The success or failure of medical malpractice lawsuits often hinges on an attorney's ability to prove that the presiding physician, nurse, or healthcare practitioner was guilty of medical negligence. In the majority of medical malpractice cases, an attorney must clearly demonstrate four distinct events regarding the medical practitioner and the patient. The following is a brief overview of these four steps and how they dictate a case's success or failure.
The Doctor-Patient Dynamic
It must be proven that you, the plaintiff, were in fact the patient of the doctor against whom you are currently filing medical malpractice charges. The doctor-patient relationship must be legitimate and contractual. For situations involving surgery or other major operations, this generally isn't difficult to prove, as there is a wealth of paperwork and insurance-related documents concerning the treatment.
However, if your injury was the result of a course of treatment you overheard a doctor discussing at a private luncheon, any injuries you sustained would be your own responsibility, as no doctor-patient relationship actually existed.
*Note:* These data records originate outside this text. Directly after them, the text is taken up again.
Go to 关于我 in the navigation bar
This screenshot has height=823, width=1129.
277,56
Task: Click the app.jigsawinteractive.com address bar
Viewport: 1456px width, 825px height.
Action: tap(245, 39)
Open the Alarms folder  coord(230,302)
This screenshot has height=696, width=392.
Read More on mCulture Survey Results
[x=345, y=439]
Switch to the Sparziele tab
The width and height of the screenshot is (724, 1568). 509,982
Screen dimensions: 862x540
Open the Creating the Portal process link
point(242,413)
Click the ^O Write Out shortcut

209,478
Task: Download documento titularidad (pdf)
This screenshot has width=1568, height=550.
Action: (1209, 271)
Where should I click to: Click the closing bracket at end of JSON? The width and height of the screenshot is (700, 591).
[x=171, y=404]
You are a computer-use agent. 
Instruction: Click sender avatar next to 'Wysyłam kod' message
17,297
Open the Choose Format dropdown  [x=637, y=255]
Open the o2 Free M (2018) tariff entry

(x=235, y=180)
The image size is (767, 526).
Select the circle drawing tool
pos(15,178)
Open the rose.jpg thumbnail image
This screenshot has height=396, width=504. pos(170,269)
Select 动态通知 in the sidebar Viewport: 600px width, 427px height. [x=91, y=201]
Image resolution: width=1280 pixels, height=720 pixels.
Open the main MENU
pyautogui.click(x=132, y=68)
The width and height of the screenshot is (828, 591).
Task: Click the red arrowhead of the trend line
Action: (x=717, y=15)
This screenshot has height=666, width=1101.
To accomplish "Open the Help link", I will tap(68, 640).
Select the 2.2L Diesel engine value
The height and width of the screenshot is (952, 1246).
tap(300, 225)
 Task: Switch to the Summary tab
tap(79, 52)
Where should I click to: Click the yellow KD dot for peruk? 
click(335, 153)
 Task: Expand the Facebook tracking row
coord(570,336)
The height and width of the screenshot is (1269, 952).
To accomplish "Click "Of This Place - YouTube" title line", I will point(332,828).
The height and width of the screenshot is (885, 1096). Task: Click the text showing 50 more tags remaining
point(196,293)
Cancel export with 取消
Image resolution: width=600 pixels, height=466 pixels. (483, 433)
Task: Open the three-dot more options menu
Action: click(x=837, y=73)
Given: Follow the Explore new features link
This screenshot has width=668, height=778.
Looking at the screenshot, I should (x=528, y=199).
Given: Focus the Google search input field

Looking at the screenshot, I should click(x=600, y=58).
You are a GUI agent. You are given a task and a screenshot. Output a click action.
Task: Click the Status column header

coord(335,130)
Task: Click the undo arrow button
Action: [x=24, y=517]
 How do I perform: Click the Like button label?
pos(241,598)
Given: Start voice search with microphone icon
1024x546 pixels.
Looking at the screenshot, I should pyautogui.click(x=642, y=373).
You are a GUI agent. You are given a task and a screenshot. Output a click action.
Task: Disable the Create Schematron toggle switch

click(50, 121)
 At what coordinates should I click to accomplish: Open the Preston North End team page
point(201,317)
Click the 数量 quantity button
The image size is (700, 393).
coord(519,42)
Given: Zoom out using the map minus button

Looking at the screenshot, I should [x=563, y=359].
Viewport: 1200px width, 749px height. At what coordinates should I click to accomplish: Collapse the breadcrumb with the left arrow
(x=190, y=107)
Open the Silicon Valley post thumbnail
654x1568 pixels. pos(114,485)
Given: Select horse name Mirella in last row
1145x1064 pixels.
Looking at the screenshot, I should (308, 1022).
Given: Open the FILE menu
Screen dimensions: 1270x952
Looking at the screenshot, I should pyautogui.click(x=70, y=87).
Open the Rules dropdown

Next, you must prove the physician acted negligently. Negligence is most often established when you can prove that other physicians wouldn't have treated you in a similar manner. This is known as the standard of care.
For instance, if five other doctors surveyed would have prescribed you drug "X" for your illness, but your physician prescribed you drug "Y", than clearly your doctor would be guilty of having violated the medical standard of care. However, if your doctor's course of treatment was within the standard of care, it may be difficult to prove he or she acted negligently.
Your Suffering Resulted From Negligence
Once you have proven the doctor-patient relationship and negligent behavior, you must prove that the medical practitioner's negligence was what caused your subsequent illness or injury. Even if it is clear that your caretaker violated the medical standard of care, that violation must have directly resulted in your suffering.
There must be a clear connection between the illness or injury you sustained and the physician's treatment. If there is any doubt as to the causal ink between the two, the success of the case could very well be in jeopardy.
The Injury Or Illness Must Be Specific
As the patient, you must also be able to prove that your injury or illness is legitimate and debilitating. Simply lamenting that you are "in a world of pain" is not sufficient to collect compensation from the physician. Typically, your suffering must fall into one of the following four categories: physical pain, mental duress, medical bills, or lost wages as a result of the inability to work.
Ultimately, if you are confident that you can satisfy these four requirements, the probabilities of success are much higher.